Ela começou a choramingar baixinho.

Seu corpo inteiro tremia incontrolavelmente.

O intruso abriu a caixa de uma só vez!

— Ah! Não me pegue! Não me pegue! — gritou Iracema, desesperada.

O homem, ofegante, agarrou-a pelo pescoço.

— Não se mexa! Cale a boca! — O homem advertiu em voz baixa.

Ele estava ferido.

Para escapar da busca, ele fugira para ali, procurando um lugar para se esconder.

Não esperava encontrar alguém dentro daquela caixa.

Iracema olhou aterrorizada para o homem; o braço dele fora baleado e sangrava.

Ao ouvir que alguém se aproximava, o homem a segurou e arrastou-a para se esconderem em um canto.

Quem chegava era Tomás, que foi verificar a caixa e descobriu que estava vazia.

Ele ficou desconfiado; a chefe dissera que a pessoa estava dentro da caixa.

Por que não havia ninguém?

Será que ela havia fugido?

Justo quando Tomás ia sair, notou manchas de sangue no chão.

O sangue ainda estava fresco, provavelmente acabara de cair.

Ele ficou imediatamente alerta e caminhou passo a passo em direção à pilha de entulhos.

O coração de Iracema estava na garganta.

Ela não conseguia distinguir quem era o mocinho e quem era o vilão naquela situação.

No entanto, à medida que Tomás se aproximava, o bandido que a mantinha refém ficava mais tenso.

Tomás havia providenciado tudo.

— Iracema! — gritou Helena.

— Helena! — Iracema correu e a abraçou.

— Eu pensei que nunca mais te veria... — Iracema chorava copiosamente, como se tivesse escapado da morte.

— Está tudo bem, fomos salvas. Vamos, vamos voltar para casa! — Helena levou Iracema para o barco.

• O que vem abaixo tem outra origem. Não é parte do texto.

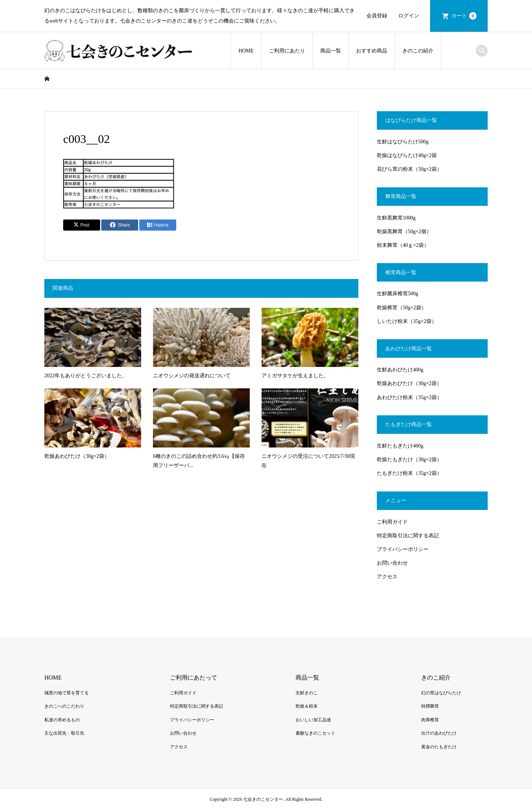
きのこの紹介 (418, 51)
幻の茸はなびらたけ (441, 693)
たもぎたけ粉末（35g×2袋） (409, 473)
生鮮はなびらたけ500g (403, 142)
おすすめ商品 (372, 51)
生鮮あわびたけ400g (400, 370)
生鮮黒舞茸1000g (396, 218)
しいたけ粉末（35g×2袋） (407, 321)
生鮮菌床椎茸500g (398, 293)
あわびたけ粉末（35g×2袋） (409, 397)
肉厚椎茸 (430, 720)
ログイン (409, 16)
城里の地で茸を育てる (66, 693)
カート (464, 16)
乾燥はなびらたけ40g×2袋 (407, 155)
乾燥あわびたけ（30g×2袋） (409, 383)
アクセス (387, 576)
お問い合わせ (392, 563)
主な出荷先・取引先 (64, 733)
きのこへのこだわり (64, 706)
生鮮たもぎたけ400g (400, 446)
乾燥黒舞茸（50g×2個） (404, 231)
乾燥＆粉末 (307, 706)
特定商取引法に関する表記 (408, 535)
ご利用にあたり (287, 51)
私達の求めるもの (62, 720)
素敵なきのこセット (316, 733)
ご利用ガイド (392, 522)
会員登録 (377, 16)
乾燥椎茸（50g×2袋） (402, 307)
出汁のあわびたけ (439, 733)
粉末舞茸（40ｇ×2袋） (403, 245)
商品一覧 (331, 51)
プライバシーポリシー (403, 549)
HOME (246, 51)
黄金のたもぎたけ (439, 747)
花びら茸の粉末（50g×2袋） (409, 169)
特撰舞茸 (430, 706)
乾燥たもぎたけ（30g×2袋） (409, 459)
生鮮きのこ (307, 693)
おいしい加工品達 (313, 720)
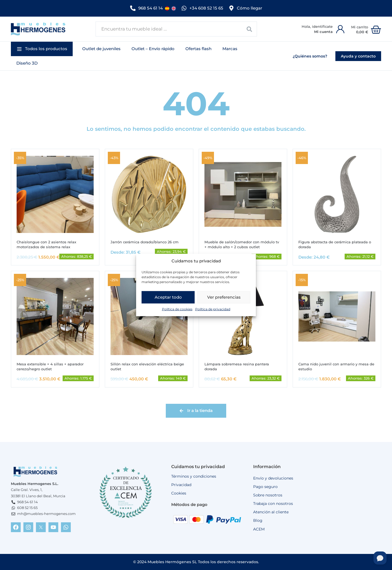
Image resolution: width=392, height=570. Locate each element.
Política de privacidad (213, 311)
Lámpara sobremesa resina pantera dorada (239, 366)
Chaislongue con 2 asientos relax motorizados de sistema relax (49, 243)
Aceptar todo (168, 299)
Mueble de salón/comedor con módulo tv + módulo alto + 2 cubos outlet (243, 243)
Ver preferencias (224, 299)
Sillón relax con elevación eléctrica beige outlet (144, 366)
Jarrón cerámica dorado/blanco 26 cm (148, 241)
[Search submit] (249, 28)
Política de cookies (177, 311)
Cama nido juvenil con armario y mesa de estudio (336, 366)
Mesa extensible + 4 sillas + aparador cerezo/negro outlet (52, 366)
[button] (42, 47)
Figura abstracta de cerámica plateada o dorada (336, 243)
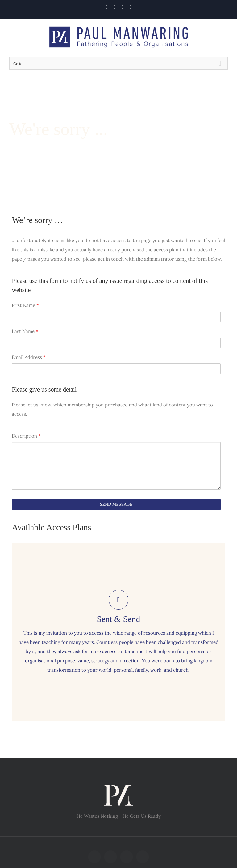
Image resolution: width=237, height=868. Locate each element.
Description (26, 436)
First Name (25, 305)
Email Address (29, 357)
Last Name (25, 331)
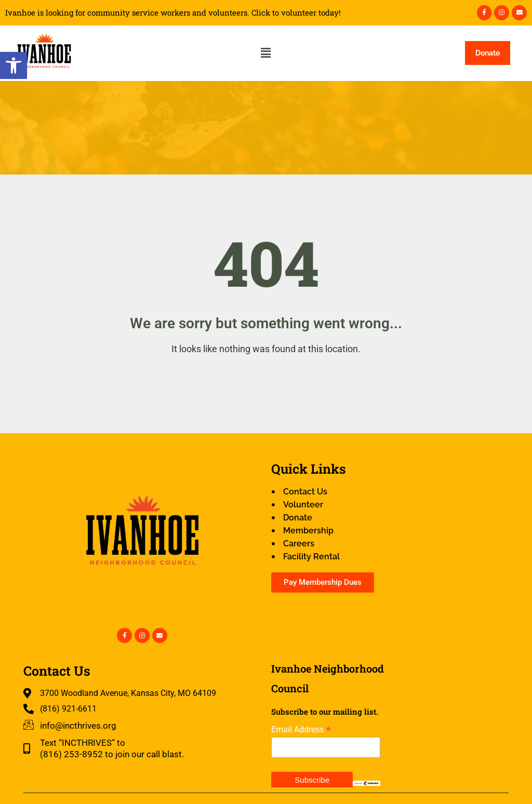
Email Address (301, 729)
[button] (14, 65)
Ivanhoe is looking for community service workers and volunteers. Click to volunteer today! (173, 12)
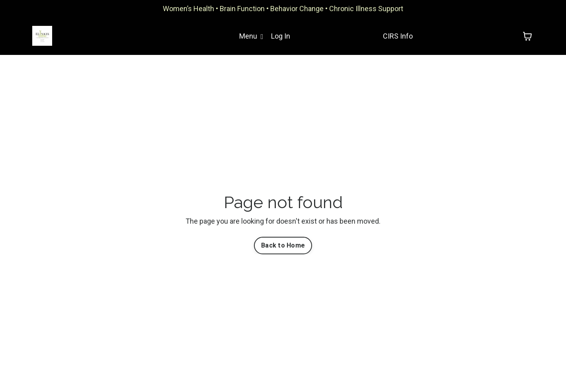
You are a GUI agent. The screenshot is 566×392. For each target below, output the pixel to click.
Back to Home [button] (283, 245)
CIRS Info (398, 36)
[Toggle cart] (527, 36)
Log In (281, 36)
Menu (251, 36)
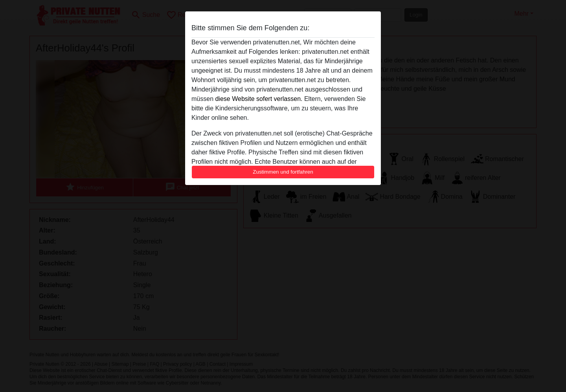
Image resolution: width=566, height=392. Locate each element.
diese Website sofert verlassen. (259, 99)
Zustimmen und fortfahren (283, 172)
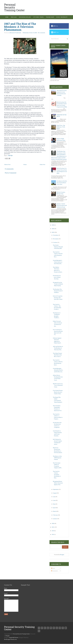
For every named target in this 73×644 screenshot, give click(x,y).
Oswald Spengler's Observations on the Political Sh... (58, 262)
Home (7, 17)
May (54, 504)
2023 (53, 232)
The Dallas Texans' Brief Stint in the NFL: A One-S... (57, 355)
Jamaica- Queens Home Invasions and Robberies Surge (62, 206)
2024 (53, 229)
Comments (54, 571)
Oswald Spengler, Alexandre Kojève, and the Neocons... (58, 370)
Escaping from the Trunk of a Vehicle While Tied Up (58, 284)
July (54, 497)
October (55, 242)
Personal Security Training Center (14, 7)
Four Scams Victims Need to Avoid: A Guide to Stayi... (58, 392)
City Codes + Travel (40, 17)
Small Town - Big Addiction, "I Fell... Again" (61, 127)
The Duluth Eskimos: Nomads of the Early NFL (58, 247)
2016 (53, 531)
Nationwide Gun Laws (26, 17)
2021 (53, 527)
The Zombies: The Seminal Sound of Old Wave (58, 291)
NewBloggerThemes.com (10, 640)
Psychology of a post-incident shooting (57, 277)
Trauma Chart (52, 17)
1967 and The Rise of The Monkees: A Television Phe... (58, 348)
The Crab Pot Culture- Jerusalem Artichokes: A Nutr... (57, 475)
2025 (53, 225)
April (54, 508)
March (55, 512)
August (55, 493)
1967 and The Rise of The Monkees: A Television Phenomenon (20, 27)
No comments (42, 33)
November (56, 239)
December (56, 235)
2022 (53, 524)
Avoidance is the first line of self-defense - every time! (62, 183)
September (56, 490)
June (54, 500)
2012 (53, 534)
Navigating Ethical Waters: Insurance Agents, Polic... (58, 483)
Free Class (14, 17)
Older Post (42, 165)
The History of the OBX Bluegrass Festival (57, 458)
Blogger (62, 555)
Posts (53, 568)
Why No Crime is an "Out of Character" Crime (58, 386)
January (55, 519)
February (56, 515)
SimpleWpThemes (14, 638)
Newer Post (7, 165)
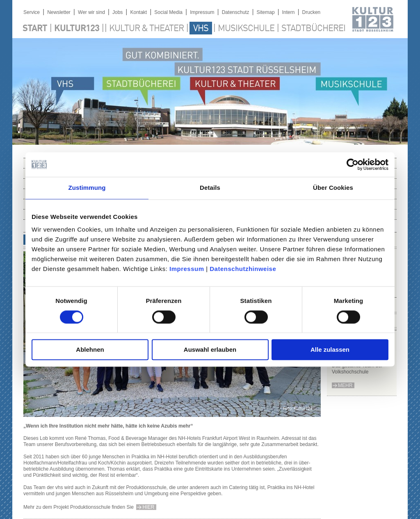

O barco partiu, e todos sentaram-se em silêncio.

Aldenora Castro estava em estado deplorável; a lembrança de ter sua inocência roubada por aquele homem repugnante a atormentava.

E o pior, Helena havia presenciado tudo.

Ela encostou-se num canto, sem dizer uma palavra, com o olhar vazio.

A situação de Bianca era um pouco melhor.

Ela não fora violentada, apenas se escondera em uma lixeira, e seu corpo exalava um leve cheiro de podridão.

Nesse momento, o celular de Helena tocou.

Era Daniel.

No navio anterior, o sinal era ruim e a ligação não completava.

Daniel sabia que ela estava demorando muito e, preocupado, enviara pessoas para procurá-la.